The 64 dishes that make up the MeerKAT radio telescope will be fully integrated by March, according to Dr Lindsay Magnus, head of operations at Square Kilometre Array (SKA) SA.
Magnus, speaking ahead of minister Naledi Pandor's visit to the SKA site in Carnarvon, Northern Cape at the weekend, said scientists from around the world have lined up to conduct research using the MeerKAT radio telescope to answer big science questions.
MeerKAT is overseen by the Department of Science and Technology, which is headed by Pandor.
According to Magnus, some of the questions scientists hope to answer include a better understanding of the black hole, pulsars and neutron stars, and whether there is other life in the universe.
Magnus noted that out of the 64 dishes, 50-odd dishes have already been integrated. "By March next year, we should be able to make some observations as we expect all the 64 dishes of the MeerKAT to be integrated. In time, we will get more information on those new projects."
Regarded as the most powerful radio telescope in the Southern Hemisphere, the MeerKAT will form 25% of phase one of the SKA.
The SKA project is an international effort to build the world's largest radio telescope to be hosted in SA and Australia. The radio telescope project will be made up of thousands of dishes that will enable astronomers to survey the universe and the entire sky much faster, and in more detail, than any system currently in existence.
Construction of the SKA is set to start in 2018, with early science observations in 2020.
Speaking about the socio-economic opportunities of SKA, Pandor said the radio telescope project will bring major development to the small Karoo town of Carnarvon.
"Hundreds of scientists are going to come to use the telescope and they will need to be supported, to be accommodated, to be looked after and we are going to need appropriate facilities for them in these towns, so there is immense opportunity."
The minister visited Carnarvon to open a road, a training centre as well as hold a community information-sharing engagement on issues relating to science and technology and the socio-economic challenges faced by residents.

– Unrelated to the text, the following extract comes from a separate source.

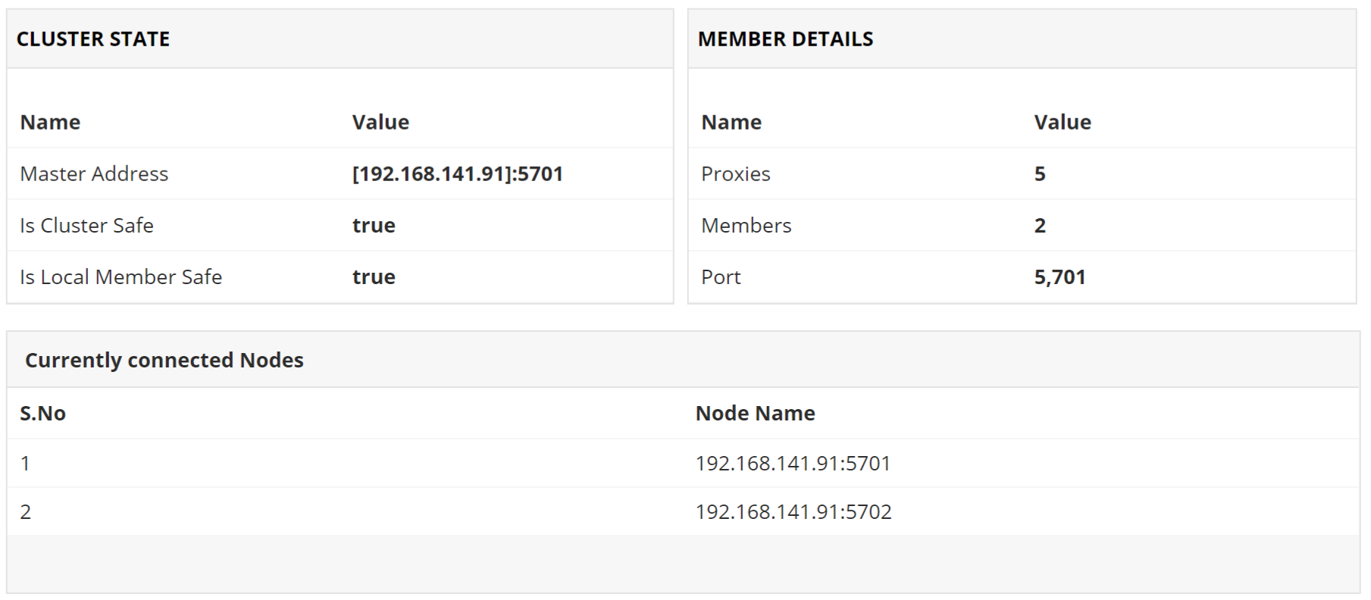
Task: Click the true value for Is Local Member Safe
Action: 374,277
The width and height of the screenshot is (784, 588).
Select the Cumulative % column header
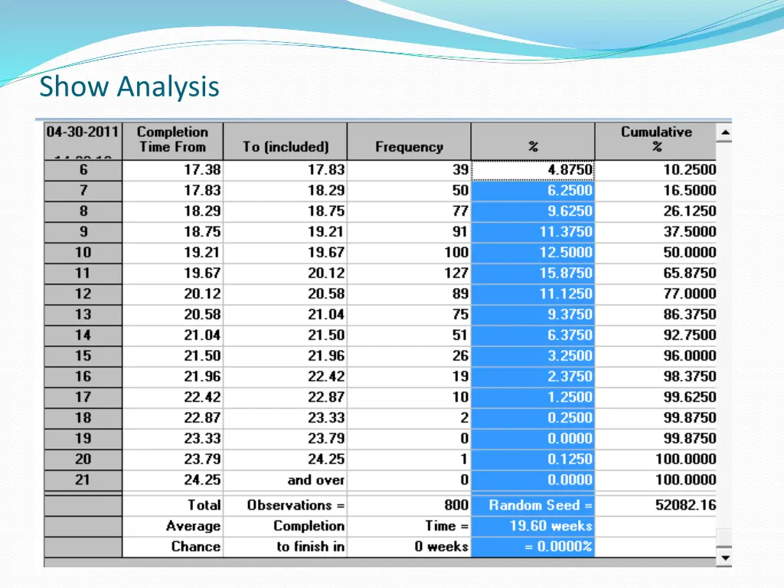tap(655, 140)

According to Pandor, Carnarvon, Williston and other surrounding towns will benefit from educational and economic opportunities once research commences at the radio telescope.

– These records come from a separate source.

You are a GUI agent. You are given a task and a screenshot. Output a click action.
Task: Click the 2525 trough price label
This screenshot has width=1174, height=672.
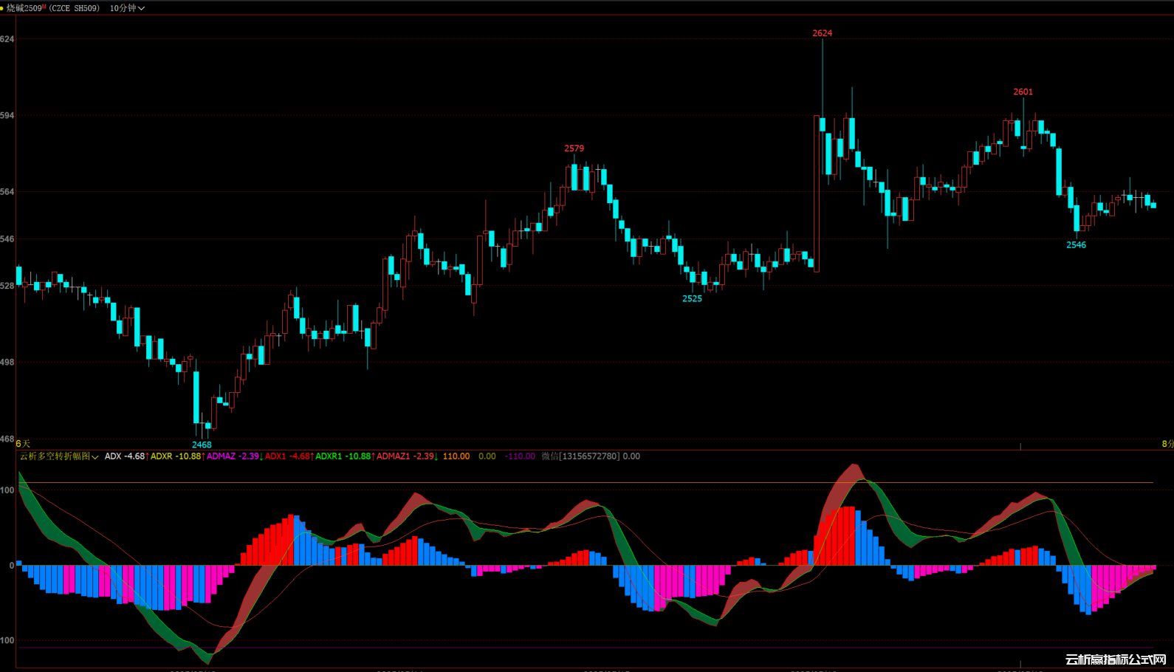692,298
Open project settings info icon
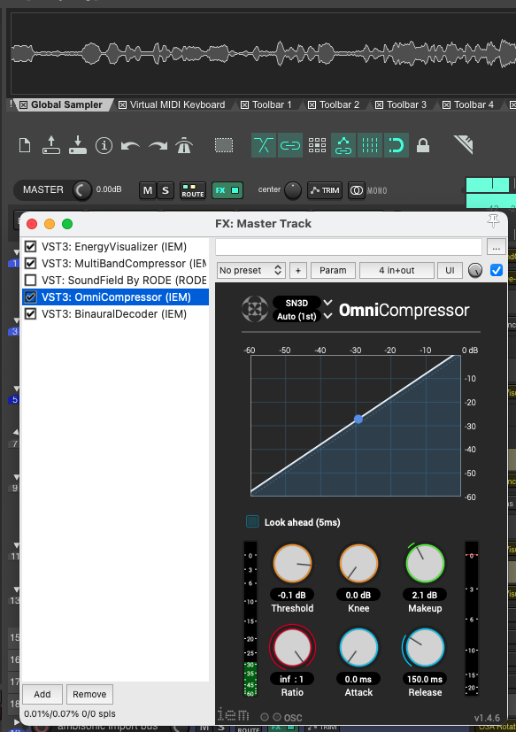 pyautogui.click(x=104, y=146)
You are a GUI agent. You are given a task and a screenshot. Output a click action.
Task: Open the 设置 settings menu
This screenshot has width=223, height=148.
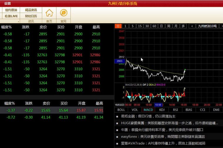click(8, 4)
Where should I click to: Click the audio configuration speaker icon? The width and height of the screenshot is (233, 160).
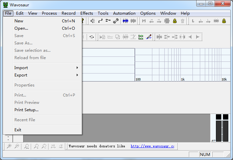(93, 21)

Pandor added SKA will be the biggest radio telescope in the world and it will position the Northern Cape as a knowledge hub for astronomical research.
"Scientists will use the SKA to try and understand how the universe evolved, how stars and galaxies form and change, as well as unravelling the mysteries of dark matter and dark energy.
"Scientists expect the SKA will make new discoveries unimaginable at present," she concluded.